Si la fusion avec Deutsche Börse était entérinée, le nouvel opérateur aura deux sièges, à New York et Francfort, abandonnant son quartier général parisien. Si l'option Nasdaq devait l'emporter, ce dernier a clairement dit que sa priorité était à la constitution d'un pôle boursier américain fort.

"La Bourse de Paris aura beaucoup moins son mot à dire, ce qui pose une question inquiétante: que reste-t-il de la puissance de frappe de la place financière parisienne au niveau mondial ?", interroge Christian Parisot, économiste chez Aurel.

Dans ce combat, engagé entre pôles financiers de la planète, le premier sang a coulé lors du rachat en 2007 d'Euronext (qui coiffe non seulement la bourse de Paris mais aussi celles d'Amsterdam, Bruxelles et Lisbonne) par le NYSE.

Depuis, "le centre de décision n’a jamais été à Paris, mais à New York, malgré les dénégations des dirigeants", dit sur son blog Georges Ugeux, ancien vice-président de la Bourse de New York.
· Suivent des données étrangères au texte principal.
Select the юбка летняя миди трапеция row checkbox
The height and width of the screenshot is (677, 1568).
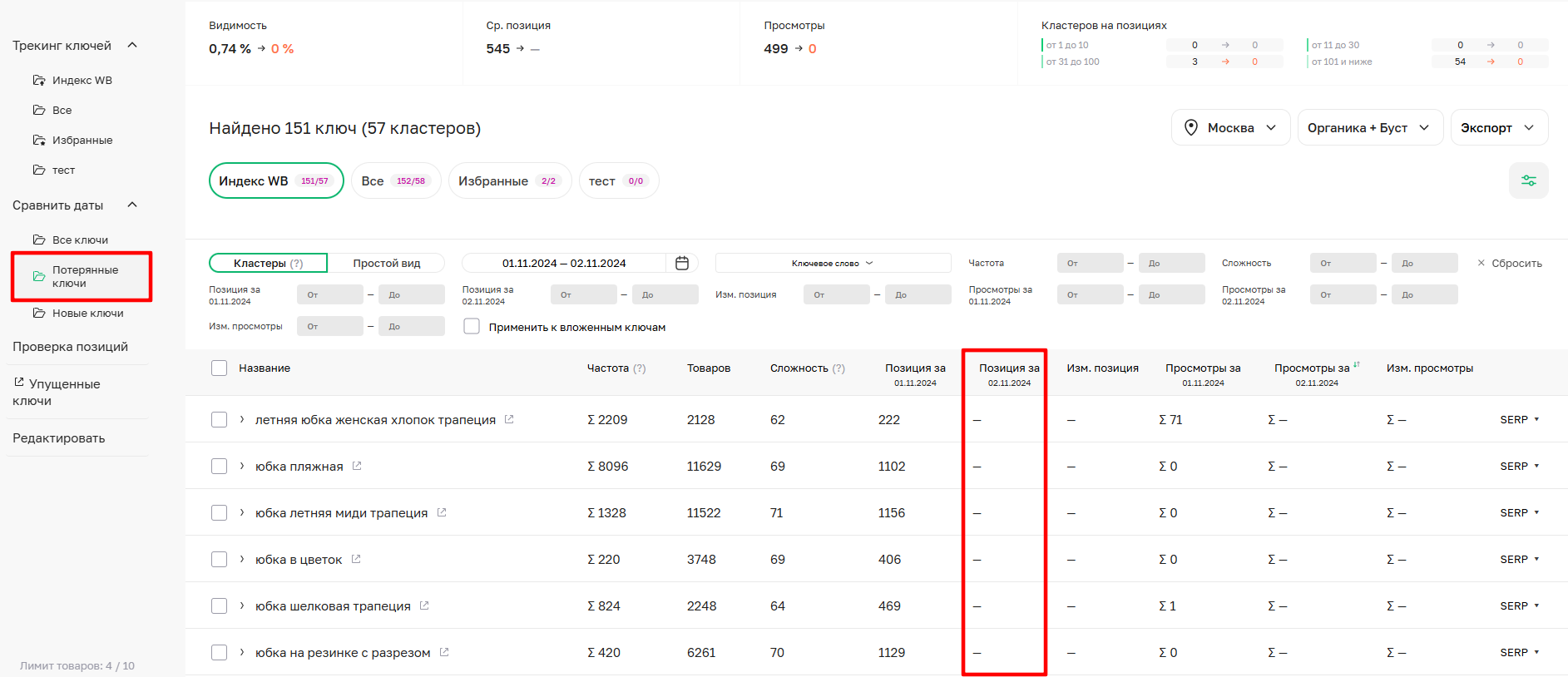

Paris, qui reste toute de même la quatrième place financière mondiale derrière New York, Londres et Tokyo, accumule plusieurs handicaps. Elle est notamment beaucoup moins attractive que Londres, Genève ou les places asiatiques en termes de rémunération et de fiscalité.

Depuis la crise, Londres est devenue encore plus nécessaire pour les banques d’investissement, entre autres parce que la majorité des "hedge funds" (fonds spéculatifs) y sont basés.
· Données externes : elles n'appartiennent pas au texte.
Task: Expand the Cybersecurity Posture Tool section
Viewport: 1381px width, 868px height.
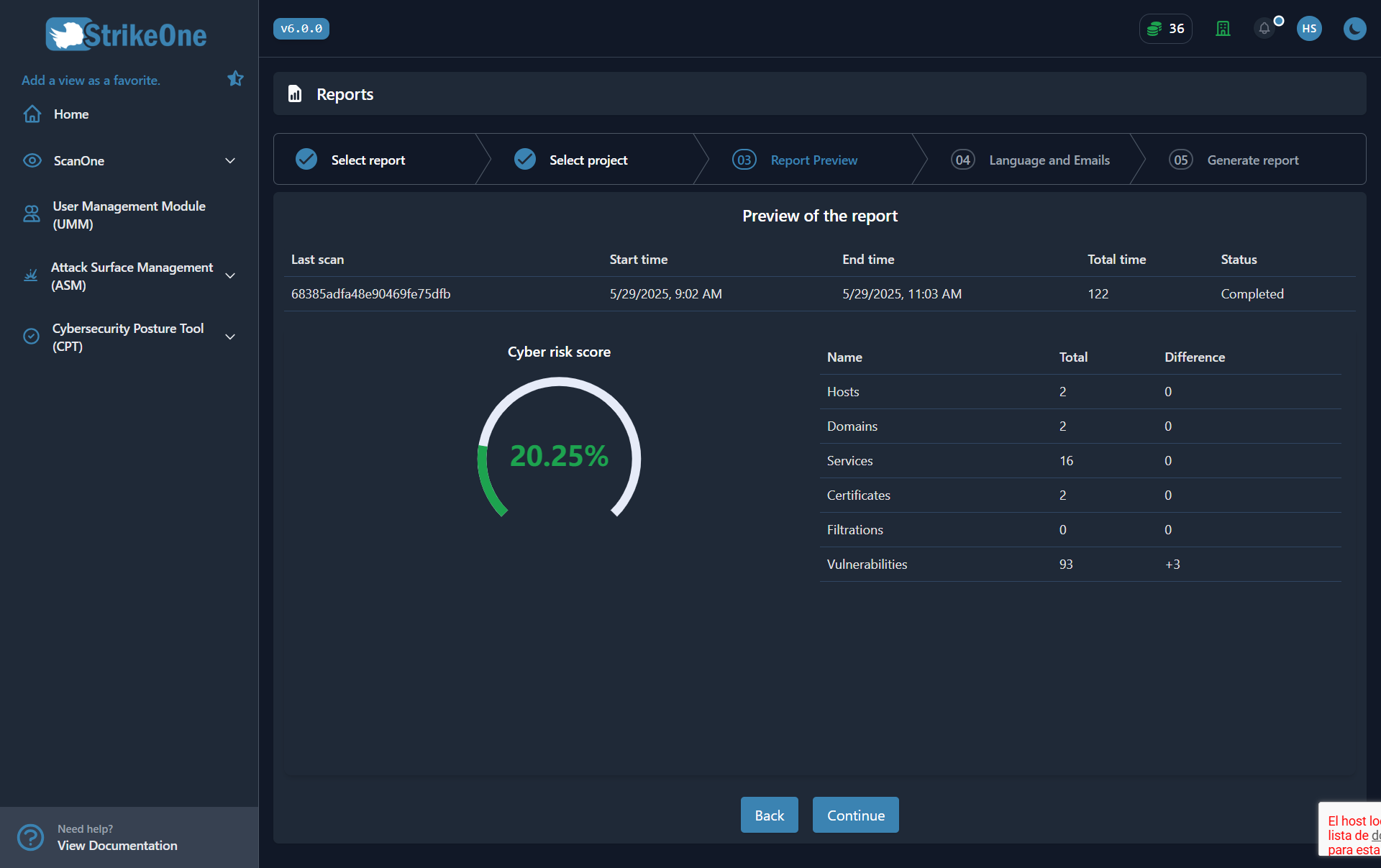Action: 229,337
Une nouvelle fusion entre opérateurs boursiers ne devrait donc pas changer grand chose.

Cela va certes conduire à "une nouvelle réduction des effectifs parisiens de NYSE Euronext et à une baisse des volumes de transactions, mais ceux-ci ont déjà été divisés par deux depuis les années 2000", dit M. Murail.

"A part cela que reste-t-il encore à perdre ?, ajoute-t-il.
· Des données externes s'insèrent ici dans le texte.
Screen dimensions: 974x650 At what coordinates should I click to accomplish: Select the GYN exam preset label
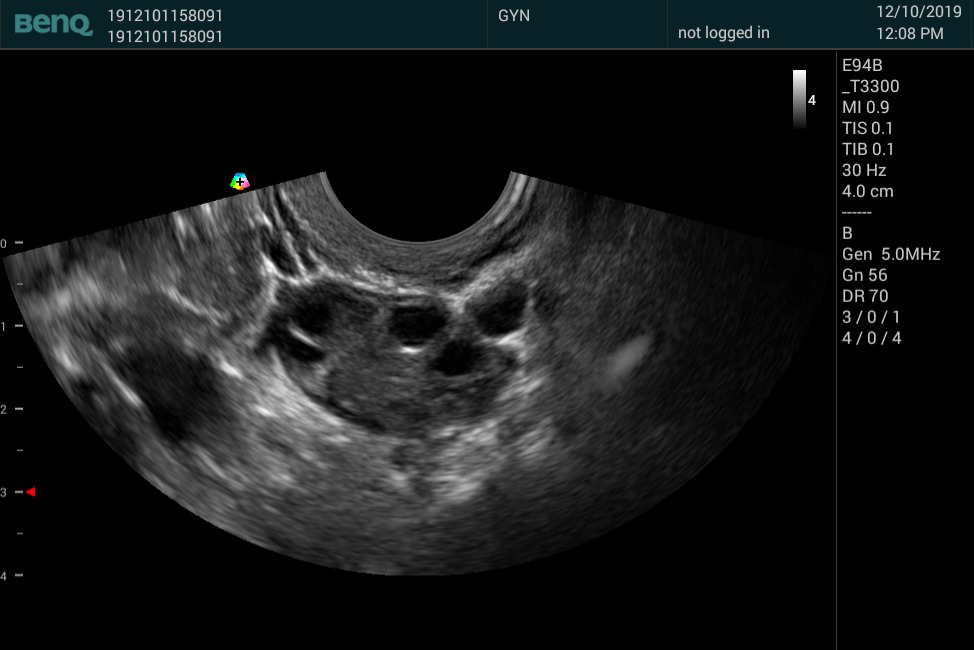pyautogui.click(x=514, y=16)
Certains spécialistes avancent qu'un nouveau rapprochement avec les Etats-Unis pourrait être préférable à un mariage allemand.

La Bourse de Paris "sera adossée à un groupe vraiment monstrueux et se retrouverait finalement moins marginalisée en Europe qu'avec Francfort alors qu'une union allemande l'aurait reléguée au rang de place provinciale", estime Jean-Louis Mourier de chez Aurel.

"S'il y a un accord entre les américains et NYSE Euronext pour mettre en commun leurs clauses d'agréments (qui autorisent un investisseur à accéder à telle ou telle plate-forme boursière, NDLR), alors Paris pourra peut-être même obtenir quelques parts de marché supplémentaires", ajoute-t-il.

Enfin, selon M. Murail, "la technologie de Nasdaq OMX, plus poussée que celle de Deutsche Börse, peut conduire à une baisse du coût des transactions et donc à une meilleure attractivité de NYSE Euronext par rapport aux plates-formes alternatives", ces nouvelles bourses tout électronique qui mènent une dure concurrence aux places traditionnelles.